Nick
Nick

Reputation: 45

R doubling list length when subsetting

I am currently trying to subset a list in R from a dataframe. My current attempt looks like:

list.level <- unique(buckets$group)
bucket.group <- vector("list",length(list.level))

for(i in list.level){
  bucket.group[[i]] <- subset(buckets$group,buckets$group == i)
}

However, instead of filling the list it seems to create a duplicate list of the same amount of rows, returning:

[[1]]
NULL

[[2]]
NULL

...

NULL

[[22]]
NULL

[[23]]
NULL

$A
[1] "A"

$C
[1] "C" "C" "C"

$D
[1] "D" "D" "D"

...

$AJ
[1] "AJ" "AJ" "AJ" "AJ" "AJ"

$AK
[1] "AK" "AK"

A should be filling into 1, C into 2, etc. etc.
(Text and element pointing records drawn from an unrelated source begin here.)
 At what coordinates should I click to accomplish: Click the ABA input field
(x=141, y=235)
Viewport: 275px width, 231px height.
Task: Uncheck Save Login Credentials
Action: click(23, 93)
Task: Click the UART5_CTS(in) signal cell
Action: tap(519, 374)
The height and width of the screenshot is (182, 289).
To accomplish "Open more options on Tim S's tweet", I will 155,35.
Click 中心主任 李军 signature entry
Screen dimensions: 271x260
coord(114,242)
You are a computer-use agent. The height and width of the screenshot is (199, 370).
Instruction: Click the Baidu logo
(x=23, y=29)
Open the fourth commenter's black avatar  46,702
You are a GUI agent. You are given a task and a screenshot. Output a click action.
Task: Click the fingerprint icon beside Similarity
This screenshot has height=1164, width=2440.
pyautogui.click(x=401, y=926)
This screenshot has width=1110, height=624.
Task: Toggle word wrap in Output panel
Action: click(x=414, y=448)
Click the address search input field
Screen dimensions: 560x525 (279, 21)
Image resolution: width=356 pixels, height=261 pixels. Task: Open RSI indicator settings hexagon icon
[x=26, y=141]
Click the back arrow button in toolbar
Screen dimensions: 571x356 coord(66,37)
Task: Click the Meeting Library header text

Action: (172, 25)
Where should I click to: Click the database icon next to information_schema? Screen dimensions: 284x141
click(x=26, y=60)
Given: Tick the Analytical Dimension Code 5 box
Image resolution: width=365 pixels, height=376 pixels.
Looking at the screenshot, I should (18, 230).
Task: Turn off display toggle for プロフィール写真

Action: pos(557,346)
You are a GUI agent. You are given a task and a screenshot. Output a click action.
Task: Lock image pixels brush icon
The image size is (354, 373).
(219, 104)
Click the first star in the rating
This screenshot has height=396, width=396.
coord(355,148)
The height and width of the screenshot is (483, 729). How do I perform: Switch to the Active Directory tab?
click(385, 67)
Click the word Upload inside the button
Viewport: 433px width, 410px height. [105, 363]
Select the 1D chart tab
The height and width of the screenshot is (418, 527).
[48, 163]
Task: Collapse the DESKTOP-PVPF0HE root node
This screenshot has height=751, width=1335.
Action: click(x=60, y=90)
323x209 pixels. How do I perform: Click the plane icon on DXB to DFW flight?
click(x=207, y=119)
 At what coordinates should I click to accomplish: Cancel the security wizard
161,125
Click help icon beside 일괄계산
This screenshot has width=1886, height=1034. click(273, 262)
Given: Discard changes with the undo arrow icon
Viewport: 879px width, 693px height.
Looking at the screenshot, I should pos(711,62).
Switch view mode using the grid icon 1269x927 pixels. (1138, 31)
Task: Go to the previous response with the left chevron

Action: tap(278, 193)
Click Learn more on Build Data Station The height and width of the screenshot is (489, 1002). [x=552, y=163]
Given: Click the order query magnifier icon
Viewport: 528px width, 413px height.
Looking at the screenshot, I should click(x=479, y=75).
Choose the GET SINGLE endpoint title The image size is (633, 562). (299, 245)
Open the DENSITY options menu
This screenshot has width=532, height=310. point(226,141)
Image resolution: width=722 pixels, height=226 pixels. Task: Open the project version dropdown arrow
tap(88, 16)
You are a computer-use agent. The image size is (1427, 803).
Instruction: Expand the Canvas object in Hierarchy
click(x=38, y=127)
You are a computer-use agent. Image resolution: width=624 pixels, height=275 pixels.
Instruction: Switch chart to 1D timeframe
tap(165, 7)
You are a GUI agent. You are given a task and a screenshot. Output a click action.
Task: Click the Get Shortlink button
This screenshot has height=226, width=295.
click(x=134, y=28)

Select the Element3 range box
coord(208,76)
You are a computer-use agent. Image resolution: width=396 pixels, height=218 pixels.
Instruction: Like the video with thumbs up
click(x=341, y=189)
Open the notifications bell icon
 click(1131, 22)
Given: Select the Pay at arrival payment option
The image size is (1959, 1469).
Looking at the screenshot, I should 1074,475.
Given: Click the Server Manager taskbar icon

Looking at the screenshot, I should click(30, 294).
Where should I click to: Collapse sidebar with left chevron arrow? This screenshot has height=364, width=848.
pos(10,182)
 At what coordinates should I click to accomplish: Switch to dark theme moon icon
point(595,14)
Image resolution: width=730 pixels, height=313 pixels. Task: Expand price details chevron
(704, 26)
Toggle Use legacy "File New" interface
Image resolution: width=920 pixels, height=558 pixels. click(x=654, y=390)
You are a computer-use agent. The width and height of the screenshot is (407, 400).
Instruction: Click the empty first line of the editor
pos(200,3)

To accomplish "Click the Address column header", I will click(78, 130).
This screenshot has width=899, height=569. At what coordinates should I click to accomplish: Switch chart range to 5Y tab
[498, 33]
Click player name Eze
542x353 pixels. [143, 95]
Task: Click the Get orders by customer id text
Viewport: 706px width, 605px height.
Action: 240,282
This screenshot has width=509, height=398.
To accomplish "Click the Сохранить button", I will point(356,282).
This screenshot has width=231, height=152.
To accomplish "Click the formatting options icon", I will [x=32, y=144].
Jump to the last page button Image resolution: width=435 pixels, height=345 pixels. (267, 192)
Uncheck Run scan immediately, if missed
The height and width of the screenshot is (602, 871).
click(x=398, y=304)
How do I get these to fill in the original rows rather than creating extra rows at the bottom of the list?

Upvotes: 0

Views: 68

Answers (3)

John Paul
John Paul

Reputation: 12664

I think the issue is with your for statement.

Your code is like this:

list.level<-letters[1:10]
> for(i in list.level) print(i)
[1] "a"
[1] "b"
[1] "c"
[1] "d"
[1] "e"
[1] "f"
[1] "g"
[1] "h"
[1] "i"
[1] "j"

It assigns each element in list.level to i, so i is a letter. When you do
bucket.group[[i]] <- subset(buckets$group,buckets$group == i) in the first iteration, i is a letter. So it looks for a list element called bucket.group[["a"]] and does not find it, so it creates it and stores the data there. If instead you use seq_along

for(i in seq_along(list.level)) print(i)
[1] 1
[1] 2
[1] 3
[1] 4
[1] 5
[1] 6
[1] 7
[1] 8
[1] 9
[1] 10

now i will alway be a number and the code will do what you want.

So use seq_along instead.

Upvotes: 1

Manish Goel
Manish Goel

Reputation: 893

this should work:

list.level <- unique(buckets$group)
bucket.group <- vector("list",length(list.level))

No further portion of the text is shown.